Begin
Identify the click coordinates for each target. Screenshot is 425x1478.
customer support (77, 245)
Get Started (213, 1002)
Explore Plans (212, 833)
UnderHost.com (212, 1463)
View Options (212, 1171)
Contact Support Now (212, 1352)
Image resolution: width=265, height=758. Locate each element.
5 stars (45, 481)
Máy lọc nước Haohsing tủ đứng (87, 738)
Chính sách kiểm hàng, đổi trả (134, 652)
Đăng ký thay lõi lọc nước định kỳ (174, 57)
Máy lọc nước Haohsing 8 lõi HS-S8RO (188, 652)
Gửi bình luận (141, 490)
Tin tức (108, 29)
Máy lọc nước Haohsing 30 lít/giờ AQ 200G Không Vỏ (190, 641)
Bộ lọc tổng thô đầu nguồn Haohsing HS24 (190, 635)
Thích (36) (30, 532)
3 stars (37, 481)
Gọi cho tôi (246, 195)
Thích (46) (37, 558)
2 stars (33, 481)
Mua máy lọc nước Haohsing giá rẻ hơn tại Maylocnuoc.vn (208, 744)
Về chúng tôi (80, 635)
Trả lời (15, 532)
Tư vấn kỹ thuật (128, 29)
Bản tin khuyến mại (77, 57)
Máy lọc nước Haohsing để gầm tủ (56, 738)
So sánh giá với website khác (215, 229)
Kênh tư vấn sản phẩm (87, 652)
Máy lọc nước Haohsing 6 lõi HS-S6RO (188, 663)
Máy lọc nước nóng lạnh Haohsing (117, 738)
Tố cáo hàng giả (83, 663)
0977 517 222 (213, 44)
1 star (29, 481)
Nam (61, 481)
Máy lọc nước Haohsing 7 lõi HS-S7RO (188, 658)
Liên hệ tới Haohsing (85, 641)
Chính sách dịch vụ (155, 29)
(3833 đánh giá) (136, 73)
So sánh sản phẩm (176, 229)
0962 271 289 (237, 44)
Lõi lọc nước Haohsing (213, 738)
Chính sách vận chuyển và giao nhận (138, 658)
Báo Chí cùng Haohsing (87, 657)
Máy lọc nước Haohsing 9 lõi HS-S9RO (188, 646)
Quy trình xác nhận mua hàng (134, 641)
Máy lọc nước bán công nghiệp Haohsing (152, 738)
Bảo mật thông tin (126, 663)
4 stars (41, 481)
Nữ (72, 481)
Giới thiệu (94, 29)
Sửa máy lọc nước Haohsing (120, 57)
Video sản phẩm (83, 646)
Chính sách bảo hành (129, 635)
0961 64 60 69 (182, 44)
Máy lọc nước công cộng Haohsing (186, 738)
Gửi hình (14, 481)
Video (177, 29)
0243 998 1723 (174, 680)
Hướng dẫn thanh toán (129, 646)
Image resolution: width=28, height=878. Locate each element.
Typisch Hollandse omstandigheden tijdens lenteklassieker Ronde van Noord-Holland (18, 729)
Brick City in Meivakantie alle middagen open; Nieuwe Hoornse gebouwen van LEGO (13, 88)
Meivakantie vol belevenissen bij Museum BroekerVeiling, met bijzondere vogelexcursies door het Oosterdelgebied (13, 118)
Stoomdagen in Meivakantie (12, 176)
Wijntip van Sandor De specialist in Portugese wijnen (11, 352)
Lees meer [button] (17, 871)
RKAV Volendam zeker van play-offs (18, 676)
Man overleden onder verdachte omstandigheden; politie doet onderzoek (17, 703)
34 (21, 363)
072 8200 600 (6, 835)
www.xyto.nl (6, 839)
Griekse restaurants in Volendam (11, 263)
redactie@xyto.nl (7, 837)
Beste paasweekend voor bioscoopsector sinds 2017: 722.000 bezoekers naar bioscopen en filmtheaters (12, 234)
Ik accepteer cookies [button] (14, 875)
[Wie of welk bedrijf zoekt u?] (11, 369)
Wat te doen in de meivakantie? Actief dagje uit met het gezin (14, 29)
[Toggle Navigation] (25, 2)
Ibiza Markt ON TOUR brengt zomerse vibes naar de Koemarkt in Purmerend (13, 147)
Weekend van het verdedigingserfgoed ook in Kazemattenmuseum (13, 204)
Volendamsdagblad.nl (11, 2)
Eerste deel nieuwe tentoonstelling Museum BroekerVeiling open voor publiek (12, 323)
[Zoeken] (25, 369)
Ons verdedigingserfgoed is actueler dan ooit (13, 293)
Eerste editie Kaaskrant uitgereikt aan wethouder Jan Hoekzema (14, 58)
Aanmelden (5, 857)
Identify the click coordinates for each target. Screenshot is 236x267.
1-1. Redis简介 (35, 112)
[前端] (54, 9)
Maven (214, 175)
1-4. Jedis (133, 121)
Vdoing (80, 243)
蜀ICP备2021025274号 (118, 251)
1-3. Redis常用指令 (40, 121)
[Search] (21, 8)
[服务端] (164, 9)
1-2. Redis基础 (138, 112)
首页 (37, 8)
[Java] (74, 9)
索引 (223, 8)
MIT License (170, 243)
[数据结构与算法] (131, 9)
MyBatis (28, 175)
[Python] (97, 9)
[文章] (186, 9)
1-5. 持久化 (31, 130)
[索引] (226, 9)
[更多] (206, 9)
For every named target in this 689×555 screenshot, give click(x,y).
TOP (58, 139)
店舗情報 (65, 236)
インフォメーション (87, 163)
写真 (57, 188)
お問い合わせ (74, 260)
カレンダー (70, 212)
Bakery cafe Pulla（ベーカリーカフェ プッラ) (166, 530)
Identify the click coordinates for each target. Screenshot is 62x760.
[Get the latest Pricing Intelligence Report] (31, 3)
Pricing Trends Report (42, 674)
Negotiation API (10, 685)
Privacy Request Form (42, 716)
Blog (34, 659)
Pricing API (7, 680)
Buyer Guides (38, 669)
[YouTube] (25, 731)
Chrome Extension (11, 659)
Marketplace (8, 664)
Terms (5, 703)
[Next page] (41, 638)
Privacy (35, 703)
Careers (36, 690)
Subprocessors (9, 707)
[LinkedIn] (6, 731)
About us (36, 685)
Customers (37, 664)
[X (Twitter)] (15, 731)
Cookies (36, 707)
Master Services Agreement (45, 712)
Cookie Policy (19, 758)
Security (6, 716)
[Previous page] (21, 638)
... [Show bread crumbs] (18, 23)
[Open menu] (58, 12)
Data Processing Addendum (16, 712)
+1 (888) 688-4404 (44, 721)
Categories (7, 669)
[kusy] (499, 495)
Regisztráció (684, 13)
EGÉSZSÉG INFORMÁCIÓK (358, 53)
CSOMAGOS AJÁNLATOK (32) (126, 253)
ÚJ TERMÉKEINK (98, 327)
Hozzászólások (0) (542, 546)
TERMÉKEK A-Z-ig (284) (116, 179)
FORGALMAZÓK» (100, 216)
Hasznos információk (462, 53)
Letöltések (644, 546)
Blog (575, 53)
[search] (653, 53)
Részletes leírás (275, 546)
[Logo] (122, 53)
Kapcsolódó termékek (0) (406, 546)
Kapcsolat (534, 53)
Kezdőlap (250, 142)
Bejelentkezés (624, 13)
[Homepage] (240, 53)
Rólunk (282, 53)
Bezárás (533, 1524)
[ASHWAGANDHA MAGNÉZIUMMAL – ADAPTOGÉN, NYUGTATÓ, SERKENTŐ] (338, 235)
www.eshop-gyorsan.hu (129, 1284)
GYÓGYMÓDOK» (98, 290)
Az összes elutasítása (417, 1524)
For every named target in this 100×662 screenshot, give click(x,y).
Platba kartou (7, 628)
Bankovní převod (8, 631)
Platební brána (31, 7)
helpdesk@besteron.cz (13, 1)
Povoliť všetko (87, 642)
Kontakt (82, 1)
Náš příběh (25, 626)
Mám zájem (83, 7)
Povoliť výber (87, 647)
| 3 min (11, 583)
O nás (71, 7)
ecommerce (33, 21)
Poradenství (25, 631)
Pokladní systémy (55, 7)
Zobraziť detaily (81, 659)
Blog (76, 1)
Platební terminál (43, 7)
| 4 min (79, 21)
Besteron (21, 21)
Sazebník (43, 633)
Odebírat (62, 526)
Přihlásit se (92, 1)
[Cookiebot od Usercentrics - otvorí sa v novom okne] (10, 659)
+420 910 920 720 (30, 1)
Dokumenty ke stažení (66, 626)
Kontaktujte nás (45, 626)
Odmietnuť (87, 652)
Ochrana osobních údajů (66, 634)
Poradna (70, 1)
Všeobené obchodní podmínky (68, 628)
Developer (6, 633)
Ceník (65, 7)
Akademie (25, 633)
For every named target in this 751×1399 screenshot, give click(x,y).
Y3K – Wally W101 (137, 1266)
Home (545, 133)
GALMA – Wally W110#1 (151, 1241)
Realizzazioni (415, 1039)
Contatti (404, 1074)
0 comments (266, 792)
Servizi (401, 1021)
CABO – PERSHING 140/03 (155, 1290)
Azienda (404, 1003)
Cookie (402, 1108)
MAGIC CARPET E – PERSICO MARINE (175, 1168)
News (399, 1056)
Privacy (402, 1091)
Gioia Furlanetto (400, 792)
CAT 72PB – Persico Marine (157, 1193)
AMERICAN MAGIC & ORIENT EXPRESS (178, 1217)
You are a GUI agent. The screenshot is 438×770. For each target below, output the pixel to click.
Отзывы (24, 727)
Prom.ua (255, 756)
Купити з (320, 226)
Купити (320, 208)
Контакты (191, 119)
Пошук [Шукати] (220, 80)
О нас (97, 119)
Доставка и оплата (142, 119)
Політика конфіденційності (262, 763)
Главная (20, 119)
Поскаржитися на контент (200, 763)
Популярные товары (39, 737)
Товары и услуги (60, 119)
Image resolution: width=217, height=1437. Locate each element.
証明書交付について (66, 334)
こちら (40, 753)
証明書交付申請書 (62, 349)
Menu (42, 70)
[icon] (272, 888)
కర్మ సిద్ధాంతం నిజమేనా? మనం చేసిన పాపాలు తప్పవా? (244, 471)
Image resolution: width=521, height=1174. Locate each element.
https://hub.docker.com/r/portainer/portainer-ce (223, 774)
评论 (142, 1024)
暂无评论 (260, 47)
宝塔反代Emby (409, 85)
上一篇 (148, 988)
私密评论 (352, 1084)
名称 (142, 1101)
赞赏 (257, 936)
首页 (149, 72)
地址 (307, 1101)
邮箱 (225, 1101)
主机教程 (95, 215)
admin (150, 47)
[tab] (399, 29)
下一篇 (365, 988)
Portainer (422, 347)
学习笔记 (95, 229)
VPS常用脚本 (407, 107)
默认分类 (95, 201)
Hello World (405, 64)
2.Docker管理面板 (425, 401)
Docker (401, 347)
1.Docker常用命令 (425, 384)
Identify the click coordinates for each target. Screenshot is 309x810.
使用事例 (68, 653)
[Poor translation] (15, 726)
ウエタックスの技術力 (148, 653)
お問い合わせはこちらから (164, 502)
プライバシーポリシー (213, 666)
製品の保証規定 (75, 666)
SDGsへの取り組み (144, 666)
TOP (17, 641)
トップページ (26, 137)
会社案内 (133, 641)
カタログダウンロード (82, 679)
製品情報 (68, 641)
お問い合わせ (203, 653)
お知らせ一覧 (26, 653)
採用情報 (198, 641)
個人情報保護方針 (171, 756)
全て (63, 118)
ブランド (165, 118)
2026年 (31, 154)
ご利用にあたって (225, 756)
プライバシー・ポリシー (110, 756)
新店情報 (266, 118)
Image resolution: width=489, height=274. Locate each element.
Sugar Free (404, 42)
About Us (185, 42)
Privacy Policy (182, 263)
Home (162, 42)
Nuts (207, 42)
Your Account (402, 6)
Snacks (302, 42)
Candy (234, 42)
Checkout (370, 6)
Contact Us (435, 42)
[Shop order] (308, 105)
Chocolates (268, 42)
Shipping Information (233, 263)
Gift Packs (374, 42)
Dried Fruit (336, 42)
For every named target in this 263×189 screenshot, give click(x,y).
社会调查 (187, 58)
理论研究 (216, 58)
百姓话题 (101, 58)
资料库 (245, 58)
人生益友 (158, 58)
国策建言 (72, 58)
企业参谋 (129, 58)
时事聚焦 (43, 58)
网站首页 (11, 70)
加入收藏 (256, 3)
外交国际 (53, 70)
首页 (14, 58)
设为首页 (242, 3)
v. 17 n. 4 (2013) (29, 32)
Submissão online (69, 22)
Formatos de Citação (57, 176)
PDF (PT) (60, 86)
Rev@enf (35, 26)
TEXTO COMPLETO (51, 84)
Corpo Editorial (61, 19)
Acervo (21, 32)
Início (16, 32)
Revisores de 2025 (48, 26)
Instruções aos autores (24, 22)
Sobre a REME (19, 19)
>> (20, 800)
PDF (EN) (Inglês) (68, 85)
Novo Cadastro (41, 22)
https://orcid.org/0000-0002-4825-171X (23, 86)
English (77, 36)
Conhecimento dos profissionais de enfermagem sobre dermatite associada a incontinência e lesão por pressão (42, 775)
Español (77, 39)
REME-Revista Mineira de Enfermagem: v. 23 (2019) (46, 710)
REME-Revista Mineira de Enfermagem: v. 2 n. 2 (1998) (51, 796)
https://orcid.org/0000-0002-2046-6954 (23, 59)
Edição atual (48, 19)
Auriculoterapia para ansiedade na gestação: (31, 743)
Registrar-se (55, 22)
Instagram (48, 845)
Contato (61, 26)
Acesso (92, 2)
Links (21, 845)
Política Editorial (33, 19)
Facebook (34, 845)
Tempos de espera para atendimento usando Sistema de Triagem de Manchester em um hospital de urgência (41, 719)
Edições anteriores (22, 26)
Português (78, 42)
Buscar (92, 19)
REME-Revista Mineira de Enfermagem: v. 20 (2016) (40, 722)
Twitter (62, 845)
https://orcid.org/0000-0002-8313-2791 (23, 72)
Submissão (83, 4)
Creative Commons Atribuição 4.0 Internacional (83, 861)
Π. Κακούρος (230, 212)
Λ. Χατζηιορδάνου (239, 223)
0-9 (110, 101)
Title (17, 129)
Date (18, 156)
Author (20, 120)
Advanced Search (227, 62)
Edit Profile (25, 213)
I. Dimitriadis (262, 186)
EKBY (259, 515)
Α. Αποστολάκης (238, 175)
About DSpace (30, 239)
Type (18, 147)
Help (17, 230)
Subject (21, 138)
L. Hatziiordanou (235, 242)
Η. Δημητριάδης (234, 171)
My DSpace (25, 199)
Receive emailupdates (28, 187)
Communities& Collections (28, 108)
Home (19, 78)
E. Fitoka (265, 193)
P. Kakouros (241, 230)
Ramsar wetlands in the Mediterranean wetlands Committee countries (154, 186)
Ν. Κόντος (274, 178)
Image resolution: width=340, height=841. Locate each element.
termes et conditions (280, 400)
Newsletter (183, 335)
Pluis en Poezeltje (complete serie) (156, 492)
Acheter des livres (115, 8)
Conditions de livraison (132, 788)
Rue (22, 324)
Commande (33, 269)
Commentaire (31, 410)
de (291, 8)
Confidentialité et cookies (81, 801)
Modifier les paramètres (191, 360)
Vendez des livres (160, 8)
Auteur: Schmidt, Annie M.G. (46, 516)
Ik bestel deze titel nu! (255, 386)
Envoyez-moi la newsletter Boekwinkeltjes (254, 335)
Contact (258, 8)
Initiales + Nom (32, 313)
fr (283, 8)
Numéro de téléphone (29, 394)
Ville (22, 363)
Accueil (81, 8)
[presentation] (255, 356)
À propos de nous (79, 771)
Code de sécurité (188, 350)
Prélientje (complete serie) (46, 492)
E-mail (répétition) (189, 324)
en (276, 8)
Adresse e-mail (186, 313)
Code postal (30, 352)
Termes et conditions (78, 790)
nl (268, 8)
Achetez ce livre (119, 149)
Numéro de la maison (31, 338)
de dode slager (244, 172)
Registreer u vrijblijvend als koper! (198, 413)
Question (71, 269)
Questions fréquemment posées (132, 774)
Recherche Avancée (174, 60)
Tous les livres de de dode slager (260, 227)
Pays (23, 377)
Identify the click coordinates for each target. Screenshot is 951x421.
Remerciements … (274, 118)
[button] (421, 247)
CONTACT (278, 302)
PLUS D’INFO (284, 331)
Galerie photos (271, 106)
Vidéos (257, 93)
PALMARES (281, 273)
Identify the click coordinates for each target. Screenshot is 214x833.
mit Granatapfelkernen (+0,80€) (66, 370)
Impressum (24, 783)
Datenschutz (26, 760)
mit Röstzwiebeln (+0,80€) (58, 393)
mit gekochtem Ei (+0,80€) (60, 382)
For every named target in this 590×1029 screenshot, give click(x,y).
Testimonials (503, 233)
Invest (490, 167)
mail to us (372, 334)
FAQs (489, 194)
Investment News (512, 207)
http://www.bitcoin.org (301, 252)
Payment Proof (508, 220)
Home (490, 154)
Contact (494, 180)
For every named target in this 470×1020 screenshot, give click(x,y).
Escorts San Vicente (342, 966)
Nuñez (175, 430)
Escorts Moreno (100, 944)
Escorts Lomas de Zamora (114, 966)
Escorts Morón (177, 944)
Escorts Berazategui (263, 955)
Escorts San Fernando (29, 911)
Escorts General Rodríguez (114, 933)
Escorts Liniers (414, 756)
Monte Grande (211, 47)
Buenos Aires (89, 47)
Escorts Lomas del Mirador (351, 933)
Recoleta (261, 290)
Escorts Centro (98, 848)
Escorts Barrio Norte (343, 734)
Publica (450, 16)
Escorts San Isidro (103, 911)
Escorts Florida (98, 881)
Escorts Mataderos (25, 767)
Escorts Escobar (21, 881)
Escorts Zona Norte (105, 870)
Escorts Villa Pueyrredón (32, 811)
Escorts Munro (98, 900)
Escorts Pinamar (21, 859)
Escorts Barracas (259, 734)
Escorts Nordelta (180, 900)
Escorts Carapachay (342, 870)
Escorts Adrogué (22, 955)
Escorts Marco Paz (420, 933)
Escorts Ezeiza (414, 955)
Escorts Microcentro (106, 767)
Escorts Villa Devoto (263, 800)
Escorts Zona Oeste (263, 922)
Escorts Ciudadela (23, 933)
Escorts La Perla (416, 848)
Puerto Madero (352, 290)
End
> **TASK DIRECTIONS**:
Rewrite the entries from the line containing "Edições anteriores (22, 26)" down to the line containing "Λ. Χατζηιορδάνου (239, 223)", swapping "Buscar" for "Pesquisar" and leaving everything else unchanged.

> **FULL RESPONSE**:
Edições anteriores (22, 26)
Português (78, 42)
Pesquisar (92, 19)
REME-Revista Mineira de Enfermagem: v. 20 (2016) (40, 722)
Twitter (62, 845)
https://orcid.org/0000-0002-8313-2791 (23, 72)
Submissão (83, 4)
Creative Commons Atribuição 4.0 Internacional (83, 861)
Π. Κακούρος (230, 212)
Λ. Χατζηιορδάνου (239, 223)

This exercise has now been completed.